Lleva más de diez reformas de amplio espectro: educativa, de competencia económica, de telecomunicaciones, financiera, laboral, de amparo, penal, electoral, fiscal, de transparencia, anticorrupción.

Esta última fue la materia del anuncio presidencial de la última semana. Su debilidad política inmediata es evidente. No solo no responde a los reclamos de castigo a la corrupción vigentes, sino que da un plazo de un año para legislar la ley reglamentaria que hará posible ejercer la norma constitucional.

Y, sin embargo, la ley aborda varias cuestiones fundamentales. Destaco las siguientes:

Uno, los servidores públicos quedan obligados a presentar su declaración patrimonial y de conflicto de interés.

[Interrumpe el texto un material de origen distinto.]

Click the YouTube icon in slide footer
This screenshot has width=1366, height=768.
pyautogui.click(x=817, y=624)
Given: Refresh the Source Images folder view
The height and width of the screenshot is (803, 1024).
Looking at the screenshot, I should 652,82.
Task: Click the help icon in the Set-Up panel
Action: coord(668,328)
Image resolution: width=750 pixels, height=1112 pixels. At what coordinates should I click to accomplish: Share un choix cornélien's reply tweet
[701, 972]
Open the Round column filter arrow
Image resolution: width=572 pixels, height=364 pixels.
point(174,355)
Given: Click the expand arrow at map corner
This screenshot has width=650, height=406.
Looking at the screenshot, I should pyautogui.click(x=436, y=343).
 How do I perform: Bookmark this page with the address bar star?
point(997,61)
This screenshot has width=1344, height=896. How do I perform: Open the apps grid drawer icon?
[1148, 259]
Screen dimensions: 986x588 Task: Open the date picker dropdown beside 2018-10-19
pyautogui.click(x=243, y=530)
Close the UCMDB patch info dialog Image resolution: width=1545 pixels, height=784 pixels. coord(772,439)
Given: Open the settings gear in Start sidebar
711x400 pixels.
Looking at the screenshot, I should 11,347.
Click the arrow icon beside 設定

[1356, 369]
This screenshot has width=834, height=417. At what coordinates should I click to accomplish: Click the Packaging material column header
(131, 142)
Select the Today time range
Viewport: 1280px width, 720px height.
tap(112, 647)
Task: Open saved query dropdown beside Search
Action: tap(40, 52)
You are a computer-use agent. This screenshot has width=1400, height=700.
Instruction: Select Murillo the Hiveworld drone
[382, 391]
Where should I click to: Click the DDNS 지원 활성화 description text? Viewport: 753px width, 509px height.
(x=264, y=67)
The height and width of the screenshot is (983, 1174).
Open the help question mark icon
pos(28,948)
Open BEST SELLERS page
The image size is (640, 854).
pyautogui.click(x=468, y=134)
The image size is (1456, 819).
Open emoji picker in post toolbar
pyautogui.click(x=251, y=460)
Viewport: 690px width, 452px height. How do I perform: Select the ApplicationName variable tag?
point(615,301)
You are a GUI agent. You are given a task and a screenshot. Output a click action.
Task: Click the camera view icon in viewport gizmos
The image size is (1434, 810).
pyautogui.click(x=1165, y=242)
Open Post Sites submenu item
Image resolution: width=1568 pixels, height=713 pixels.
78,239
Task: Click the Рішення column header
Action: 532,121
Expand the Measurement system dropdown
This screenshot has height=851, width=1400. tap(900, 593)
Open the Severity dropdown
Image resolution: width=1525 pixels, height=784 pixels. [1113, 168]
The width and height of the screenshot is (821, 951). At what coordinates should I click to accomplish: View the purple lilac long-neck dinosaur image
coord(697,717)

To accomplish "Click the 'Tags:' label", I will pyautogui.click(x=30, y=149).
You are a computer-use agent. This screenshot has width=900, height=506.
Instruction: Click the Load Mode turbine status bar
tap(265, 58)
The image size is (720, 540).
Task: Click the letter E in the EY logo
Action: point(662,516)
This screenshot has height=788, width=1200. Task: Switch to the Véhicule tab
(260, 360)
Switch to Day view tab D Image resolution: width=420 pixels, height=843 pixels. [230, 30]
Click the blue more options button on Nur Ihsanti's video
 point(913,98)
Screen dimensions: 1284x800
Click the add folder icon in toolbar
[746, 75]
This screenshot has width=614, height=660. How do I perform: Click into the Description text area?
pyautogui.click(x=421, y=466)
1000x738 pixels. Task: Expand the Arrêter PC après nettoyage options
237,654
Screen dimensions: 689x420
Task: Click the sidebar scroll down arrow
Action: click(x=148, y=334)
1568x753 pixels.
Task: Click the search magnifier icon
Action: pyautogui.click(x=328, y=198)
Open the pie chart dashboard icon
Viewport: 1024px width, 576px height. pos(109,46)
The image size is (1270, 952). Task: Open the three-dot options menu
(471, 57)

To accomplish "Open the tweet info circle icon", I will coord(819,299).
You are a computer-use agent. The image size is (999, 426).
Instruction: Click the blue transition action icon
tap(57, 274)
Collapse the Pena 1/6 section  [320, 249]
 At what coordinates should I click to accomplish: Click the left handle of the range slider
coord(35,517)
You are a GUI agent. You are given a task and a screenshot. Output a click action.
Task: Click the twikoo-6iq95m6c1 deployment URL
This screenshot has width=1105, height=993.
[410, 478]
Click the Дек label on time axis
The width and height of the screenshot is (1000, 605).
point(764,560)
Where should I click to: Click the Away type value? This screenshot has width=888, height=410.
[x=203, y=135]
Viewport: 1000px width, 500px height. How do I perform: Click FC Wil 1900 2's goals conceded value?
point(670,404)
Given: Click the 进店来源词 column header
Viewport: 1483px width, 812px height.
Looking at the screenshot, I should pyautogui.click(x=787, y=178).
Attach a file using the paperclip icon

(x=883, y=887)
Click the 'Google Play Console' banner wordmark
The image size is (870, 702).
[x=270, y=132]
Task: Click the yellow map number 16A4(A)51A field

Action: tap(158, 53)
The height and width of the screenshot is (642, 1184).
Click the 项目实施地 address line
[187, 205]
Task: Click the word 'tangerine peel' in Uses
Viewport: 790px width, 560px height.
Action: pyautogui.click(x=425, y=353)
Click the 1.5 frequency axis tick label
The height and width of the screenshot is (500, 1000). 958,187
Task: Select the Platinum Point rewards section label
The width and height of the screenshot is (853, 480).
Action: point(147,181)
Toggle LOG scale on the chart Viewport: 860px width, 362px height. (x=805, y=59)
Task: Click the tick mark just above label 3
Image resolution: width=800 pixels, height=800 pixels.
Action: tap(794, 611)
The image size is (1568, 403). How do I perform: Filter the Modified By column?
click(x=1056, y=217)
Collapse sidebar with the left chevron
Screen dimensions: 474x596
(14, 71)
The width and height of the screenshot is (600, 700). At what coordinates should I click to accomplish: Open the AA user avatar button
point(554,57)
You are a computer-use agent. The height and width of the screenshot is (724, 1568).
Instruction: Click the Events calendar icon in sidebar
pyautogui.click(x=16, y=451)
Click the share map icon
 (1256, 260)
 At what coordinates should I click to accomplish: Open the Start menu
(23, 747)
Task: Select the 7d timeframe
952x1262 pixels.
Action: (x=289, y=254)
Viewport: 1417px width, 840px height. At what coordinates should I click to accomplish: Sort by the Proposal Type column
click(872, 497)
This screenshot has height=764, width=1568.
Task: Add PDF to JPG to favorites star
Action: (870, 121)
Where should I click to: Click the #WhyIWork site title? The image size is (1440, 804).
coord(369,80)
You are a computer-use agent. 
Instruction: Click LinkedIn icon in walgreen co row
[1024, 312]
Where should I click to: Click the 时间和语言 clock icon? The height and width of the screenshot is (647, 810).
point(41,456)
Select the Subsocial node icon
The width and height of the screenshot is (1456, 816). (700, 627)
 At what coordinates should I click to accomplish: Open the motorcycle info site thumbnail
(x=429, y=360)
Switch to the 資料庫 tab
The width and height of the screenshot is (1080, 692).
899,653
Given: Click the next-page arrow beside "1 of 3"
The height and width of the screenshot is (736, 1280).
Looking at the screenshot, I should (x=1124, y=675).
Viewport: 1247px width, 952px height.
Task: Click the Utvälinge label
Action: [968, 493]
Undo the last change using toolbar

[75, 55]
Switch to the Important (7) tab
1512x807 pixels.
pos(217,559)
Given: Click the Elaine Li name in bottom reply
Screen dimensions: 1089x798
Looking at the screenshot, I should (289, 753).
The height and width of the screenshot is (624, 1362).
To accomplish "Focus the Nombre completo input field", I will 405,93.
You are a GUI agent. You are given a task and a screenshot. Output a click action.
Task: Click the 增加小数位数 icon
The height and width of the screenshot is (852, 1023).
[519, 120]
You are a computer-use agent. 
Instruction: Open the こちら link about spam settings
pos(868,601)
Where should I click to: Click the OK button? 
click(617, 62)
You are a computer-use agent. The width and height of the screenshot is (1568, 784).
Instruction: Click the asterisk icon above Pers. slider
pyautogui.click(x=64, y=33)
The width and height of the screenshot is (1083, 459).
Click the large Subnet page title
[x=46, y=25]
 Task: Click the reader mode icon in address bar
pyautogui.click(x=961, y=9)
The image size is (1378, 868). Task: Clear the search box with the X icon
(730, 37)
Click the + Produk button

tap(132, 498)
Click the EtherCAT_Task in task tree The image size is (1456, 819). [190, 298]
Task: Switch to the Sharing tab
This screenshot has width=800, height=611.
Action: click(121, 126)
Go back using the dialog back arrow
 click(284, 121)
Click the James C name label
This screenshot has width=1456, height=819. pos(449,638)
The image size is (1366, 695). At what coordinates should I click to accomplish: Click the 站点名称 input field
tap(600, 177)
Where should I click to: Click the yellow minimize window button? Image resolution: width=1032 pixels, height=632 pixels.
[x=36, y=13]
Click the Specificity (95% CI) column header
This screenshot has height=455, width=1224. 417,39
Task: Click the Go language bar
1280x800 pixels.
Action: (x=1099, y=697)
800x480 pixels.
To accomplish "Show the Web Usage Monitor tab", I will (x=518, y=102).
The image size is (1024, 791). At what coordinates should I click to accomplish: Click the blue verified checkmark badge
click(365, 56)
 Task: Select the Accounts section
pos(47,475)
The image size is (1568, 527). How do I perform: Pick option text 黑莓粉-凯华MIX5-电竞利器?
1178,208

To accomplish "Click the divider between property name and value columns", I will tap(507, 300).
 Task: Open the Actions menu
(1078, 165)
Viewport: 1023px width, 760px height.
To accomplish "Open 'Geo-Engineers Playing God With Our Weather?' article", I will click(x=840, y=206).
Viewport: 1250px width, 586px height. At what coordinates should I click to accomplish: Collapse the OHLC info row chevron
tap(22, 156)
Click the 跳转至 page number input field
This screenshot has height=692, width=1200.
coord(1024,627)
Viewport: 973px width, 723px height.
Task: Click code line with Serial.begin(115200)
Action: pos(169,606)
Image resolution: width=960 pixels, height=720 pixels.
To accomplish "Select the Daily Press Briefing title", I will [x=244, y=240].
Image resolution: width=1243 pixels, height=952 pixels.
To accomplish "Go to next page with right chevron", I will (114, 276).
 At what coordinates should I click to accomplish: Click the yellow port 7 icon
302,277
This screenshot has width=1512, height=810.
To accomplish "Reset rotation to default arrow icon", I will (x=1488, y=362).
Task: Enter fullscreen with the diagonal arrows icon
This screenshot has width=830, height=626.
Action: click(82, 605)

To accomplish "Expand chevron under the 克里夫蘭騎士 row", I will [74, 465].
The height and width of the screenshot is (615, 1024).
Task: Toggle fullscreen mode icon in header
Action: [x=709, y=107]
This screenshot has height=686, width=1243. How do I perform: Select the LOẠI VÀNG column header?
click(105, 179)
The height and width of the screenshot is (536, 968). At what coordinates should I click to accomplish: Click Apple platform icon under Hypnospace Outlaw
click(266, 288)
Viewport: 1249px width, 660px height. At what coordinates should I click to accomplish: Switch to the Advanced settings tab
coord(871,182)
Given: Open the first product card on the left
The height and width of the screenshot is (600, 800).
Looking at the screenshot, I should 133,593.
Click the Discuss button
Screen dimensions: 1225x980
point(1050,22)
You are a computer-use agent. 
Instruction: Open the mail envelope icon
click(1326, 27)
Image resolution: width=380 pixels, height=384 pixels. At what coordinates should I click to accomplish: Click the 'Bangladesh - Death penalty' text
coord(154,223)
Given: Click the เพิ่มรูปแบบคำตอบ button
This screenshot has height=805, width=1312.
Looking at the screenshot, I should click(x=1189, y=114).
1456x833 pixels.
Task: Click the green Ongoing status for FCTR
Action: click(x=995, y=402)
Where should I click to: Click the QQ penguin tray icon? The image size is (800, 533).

Dos, el secretario de la Función Pública será  ratificado por el Senado.

Tres, la prescripción de sanciones administrativas graves se amplía de 3 a 7 años.

Cuatro, la Auditoría Superior de la Federación (ASF) podrá fiscalizar los recursos federales destinados a estados y municipios.

Cinco, se podrán fincar responsabilidades a funcionarios públicos y a sus cómplices privados. No solo al que cobra mordidas también al que las paga.

De esta reforma constitucional puede predicarse lo mismo que de las otras: sus efectos serios tardarán  en llegar.

El clamor contra la corrupción quiere consecuencias hoy, y su desencuentro con una legislación que tardará años en aplicarse es obvio.

Pero también es obvio, o debería serlo, que las soluciones institucionales duraderas en esta materia necesitan reglas mejores que las que tenemos. Nuestra verdadera tradición en materia de castigar corruptos, hoy por hoy, es la consigna política sobre a quién hay que castigar, y a quién absolver.

El castigo a la corrupción de que somos capaces hoy en día, termina pareciéndose mucho a la elección de un chivo expiatorio o a la absolución de un influyente culpable.

También en esto el gobierno federal pone hoy reglas para el futuro que no cambian el presente, reglas que el propio gobierno no podrá cumplir ni administrar en el corto plazo, como la mayoría de sus reformas.

Peña Nieto ha diseñado un banquete que él no podrá servir, pero que quizá puedan servir sus sucesores.